What the exercise asks: Can you output every line of the records below, without changing anything?

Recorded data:
════════
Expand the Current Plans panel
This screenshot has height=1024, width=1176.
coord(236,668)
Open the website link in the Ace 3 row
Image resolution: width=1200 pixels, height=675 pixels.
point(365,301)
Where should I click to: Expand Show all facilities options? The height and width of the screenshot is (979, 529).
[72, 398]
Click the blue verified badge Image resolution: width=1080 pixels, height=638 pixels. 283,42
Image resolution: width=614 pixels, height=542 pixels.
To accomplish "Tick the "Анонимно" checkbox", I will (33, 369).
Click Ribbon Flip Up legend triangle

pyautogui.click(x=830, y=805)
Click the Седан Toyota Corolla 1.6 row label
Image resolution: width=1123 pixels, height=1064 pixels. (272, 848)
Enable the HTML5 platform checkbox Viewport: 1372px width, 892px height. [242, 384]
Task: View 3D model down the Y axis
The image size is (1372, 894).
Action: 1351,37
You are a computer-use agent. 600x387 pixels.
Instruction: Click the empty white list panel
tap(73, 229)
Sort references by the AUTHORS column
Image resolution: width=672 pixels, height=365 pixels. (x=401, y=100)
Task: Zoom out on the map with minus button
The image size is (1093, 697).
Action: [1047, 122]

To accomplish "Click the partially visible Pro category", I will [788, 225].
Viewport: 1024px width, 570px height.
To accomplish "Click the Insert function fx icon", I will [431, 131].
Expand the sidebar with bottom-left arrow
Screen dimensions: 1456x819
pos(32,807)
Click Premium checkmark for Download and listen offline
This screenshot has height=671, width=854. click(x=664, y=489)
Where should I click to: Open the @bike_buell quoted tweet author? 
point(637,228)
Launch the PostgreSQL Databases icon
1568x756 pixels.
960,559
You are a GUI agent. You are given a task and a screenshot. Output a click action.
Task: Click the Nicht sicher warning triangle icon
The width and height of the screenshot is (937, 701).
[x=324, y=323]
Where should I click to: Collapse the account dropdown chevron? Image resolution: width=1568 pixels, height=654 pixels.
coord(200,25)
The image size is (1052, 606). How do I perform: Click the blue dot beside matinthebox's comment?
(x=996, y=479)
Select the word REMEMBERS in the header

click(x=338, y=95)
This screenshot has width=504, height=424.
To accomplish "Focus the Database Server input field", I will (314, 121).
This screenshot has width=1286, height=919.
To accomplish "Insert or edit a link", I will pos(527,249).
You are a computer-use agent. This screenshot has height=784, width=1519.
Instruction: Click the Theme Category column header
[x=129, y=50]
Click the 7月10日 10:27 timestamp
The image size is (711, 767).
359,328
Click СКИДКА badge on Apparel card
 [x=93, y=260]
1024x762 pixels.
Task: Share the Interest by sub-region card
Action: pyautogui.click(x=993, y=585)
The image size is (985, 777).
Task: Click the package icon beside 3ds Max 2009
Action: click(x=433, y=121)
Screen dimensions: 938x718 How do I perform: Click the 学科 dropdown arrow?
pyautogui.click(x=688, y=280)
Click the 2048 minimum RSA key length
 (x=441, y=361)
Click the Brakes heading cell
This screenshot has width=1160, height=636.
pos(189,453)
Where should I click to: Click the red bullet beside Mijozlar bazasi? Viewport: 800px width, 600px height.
════════
Exercise result:
Expand the Current Plans panel
This screenshot has height=1024, width=1176.
coord(236,668)
Open the website link in the Ace 3 row
Image resolution: width=1200 pixels, height=675 pixels.
point(365,301)
Where should I click to: Expand Show all facilities options? The height and width of the screenshot is (979, 529).
[72, 398]
Click the blue verified badge Image resolution: width=1080 pixels, height=638 pixels. 283,42
Image resolution: width=614 pixels, height=542 pixels.
To accomplish "Tick the "Анонимно" checkbox", I will (33, 369).
Click Ribbon Flip Up legend triangle

pyautogui.click(x=830, y=805)
Click the Седан Toyota Corolla 1.6 row label
Image resolution: width=1123 pixels, height=1064 pixels. (272, 848)
Enable the HTML5 platform checkbox Viewport: 1372px width, 892px height. [242, 384]
Task: View 3D model down the Y axis
The image size is (1372, 894).
Action: 1351,37
You are a computer-use agent. 600x387 pixels.
Instruction: Click the empty white list panel
tap(73, 229)
Sort references by the AUTHORS column
Image resolution: width=672 pixels, height=365 pixels. (x=401, y=100)
Task: Zoom out on the map with minus button
The image size is (1093, 697).
Action: [1047, 122]

To accomplish "Click the partially visible Pro category", I will [788, 225].
Viewport: 1024px width, 570px height.
To accomplish "Click the Insert function fx icon", I will [431, 131].
Expand the sidebar with bottom-left arrow
Screen dimensions: 1456x819
pos(32,807)
Click Premium checkmark for Download and listen offline
This screenshot has height=671, width=854. click(x=664, y=489)
Where should I click to: Open the @bike_buell quoted tweet author? 
point(637,228)
Launch the PostgreSQL Databases icon
1568x756 pixels.
960,559
You are a GUI agent. You are given a task and a screenshot. Output a click action.
Task: Click the Nicht sicher warning triangle icon
The width and height of the screenshot is (937, 701).
[x=324, y=323]
Where should I click to: Collapse the account dropdown chevron? Image resolution: width=1568 pixels, height=654 pixels.
coord(200,25)
The image size is (1052, 606). How do I perform: Click the blue dot beside matinthebox's comment?
(x=996, y=479)
Select the word REMEMBERS in the header

click(x=338, y=95)
This screenshot has width=504, height=424.
To accomplish "Focus the Database Server input field", I will (314, 121).
This screenshot has width=1286, height=919.
To accomplish "Insert or edit a link", I will pos(527,249).
You are a computer-use agent. This screenshot has height=784, width=1519.
Instruction: Click the Theme Category column header
[x=129, y=50]
Click the 7月10日 10:27 timestamp
The image size is (711, 767).
359,328
Click СКИДКА badge on Apparel card
 [x=93, y=260]
1024x762 pixels.
Task: Share the Interest by sub-region card
Action: pyautogui.click(x=993, y=585)
The image size is (985, 777).
Task: Click the package icon beside 3ds Max 2009
Action: click(x=433, y=121)
Screen dimensions: 938x718 How do I perform: Click the 学科 dropdown arrow?
pyautogui.click(x=688, y=280)
Click the 2048 minimum RSA key length
 (x=441, y=361)
Click the Brakes heading cell
This screenshot has width=1160, height=636.
pos(189,453)
Where should I click to: Click the red bullet beside Mijozlar bazasi? Viewport: 800px width, 600px height.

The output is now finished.